◆ Task: Every line of the records below that has the word "left" should be copied.

◆ Records provided:

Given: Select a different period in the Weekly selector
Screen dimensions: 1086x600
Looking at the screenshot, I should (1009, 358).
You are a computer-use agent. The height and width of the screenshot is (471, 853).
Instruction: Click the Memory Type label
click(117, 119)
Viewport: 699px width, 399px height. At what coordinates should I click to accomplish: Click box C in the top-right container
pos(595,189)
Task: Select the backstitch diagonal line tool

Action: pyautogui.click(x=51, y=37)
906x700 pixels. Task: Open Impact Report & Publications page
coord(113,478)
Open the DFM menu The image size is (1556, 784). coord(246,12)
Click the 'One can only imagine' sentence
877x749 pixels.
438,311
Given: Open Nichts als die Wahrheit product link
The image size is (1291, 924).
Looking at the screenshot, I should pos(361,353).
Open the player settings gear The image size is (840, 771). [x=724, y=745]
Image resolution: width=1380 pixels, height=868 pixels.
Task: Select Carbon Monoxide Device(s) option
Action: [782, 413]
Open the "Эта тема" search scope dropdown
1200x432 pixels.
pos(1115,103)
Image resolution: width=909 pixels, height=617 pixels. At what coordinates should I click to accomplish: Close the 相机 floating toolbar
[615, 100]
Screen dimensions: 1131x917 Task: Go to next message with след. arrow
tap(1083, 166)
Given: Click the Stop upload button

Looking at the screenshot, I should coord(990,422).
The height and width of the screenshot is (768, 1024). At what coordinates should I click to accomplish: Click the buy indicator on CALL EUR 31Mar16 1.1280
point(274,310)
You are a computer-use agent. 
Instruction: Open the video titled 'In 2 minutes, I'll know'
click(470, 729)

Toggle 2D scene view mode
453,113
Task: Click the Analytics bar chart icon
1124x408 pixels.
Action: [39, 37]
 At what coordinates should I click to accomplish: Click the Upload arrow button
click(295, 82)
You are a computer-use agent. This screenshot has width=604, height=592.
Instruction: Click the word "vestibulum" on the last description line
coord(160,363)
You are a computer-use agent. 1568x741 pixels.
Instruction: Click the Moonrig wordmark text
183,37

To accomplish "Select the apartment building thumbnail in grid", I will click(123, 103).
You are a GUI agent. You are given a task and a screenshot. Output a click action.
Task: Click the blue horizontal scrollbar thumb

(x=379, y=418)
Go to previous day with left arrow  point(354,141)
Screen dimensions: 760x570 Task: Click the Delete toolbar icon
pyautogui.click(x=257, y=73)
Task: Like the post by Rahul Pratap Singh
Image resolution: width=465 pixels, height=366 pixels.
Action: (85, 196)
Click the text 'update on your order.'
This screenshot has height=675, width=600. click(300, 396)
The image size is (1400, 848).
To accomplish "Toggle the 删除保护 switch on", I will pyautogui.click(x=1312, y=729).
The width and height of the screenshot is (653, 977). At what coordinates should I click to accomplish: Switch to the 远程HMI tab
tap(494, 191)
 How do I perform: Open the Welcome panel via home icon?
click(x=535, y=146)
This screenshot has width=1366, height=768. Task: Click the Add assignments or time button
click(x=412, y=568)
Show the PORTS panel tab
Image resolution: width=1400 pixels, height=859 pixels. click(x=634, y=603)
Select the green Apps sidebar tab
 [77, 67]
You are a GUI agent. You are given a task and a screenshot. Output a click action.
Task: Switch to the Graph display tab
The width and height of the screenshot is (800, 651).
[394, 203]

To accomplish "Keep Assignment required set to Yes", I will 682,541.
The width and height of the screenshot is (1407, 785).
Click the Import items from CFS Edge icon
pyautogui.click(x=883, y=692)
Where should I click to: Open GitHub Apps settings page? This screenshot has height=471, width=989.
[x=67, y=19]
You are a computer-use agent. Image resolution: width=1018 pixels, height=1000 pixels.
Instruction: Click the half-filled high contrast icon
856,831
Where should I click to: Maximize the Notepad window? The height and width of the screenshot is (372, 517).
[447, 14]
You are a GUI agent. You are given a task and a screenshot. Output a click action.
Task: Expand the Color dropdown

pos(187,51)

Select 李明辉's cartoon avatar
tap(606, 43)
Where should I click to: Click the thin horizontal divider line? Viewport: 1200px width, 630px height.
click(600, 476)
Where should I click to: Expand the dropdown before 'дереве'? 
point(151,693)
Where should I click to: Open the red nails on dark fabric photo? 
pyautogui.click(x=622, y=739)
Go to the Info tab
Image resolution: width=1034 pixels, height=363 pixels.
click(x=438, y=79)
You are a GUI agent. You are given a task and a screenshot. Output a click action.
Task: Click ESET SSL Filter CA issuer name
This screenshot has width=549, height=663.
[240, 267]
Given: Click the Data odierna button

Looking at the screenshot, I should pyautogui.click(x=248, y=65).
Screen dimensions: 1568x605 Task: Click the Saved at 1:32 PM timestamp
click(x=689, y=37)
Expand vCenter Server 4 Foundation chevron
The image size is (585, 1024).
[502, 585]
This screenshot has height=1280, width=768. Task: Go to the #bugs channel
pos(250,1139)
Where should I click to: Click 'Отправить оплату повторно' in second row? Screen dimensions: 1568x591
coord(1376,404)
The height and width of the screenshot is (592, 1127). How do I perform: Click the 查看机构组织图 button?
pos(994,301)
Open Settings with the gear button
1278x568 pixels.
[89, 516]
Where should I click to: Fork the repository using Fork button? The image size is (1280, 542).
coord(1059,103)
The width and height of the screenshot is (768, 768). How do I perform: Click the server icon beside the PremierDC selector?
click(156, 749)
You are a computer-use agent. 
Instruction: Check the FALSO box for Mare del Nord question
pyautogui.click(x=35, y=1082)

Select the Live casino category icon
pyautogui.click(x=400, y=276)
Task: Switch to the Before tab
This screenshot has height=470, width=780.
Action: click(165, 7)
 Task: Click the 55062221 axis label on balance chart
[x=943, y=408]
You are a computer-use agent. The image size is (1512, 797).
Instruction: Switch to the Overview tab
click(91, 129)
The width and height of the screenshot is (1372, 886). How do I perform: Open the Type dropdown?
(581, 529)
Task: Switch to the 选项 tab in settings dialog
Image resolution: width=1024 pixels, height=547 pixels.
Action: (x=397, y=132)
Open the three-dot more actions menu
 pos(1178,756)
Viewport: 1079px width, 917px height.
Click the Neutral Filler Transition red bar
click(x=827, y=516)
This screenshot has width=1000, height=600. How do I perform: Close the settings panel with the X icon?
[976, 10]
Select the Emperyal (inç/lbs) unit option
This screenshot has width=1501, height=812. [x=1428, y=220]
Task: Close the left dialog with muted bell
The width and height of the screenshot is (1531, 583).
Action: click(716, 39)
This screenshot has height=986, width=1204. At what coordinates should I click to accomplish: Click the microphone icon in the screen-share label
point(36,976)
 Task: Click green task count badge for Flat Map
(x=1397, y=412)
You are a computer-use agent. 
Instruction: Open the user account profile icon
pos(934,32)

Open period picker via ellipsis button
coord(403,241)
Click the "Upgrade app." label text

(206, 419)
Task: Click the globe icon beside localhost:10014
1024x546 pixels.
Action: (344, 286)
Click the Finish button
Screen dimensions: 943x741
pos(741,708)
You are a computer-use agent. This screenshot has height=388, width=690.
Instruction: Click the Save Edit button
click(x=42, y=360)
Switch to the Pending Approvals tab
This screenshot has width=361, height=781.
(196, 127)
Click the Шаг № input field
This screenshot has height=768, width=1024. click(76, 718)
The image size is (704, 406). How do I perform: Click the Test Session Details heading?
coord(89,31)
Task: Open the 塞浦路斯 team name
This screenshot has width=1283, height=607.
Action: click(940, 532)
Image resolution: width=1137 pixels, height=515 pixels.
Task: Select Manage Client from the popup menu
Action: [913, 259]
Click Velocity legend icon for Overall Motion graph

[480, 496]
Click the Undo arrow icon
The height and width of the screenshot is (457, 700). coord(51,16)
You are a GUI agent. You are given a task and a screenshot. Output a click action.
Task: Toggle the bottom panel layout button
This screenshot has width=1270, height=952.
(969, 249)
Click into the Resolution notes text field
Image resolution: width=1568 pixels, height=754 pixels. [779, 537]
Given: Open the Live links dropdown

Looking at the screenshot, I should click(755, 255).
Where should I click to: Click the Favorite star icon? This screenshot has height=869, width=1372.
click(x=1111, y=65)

◆ The completed task:
Go to previous day with left arrow  point(354,141)
Task: Close the left dialog with muted bell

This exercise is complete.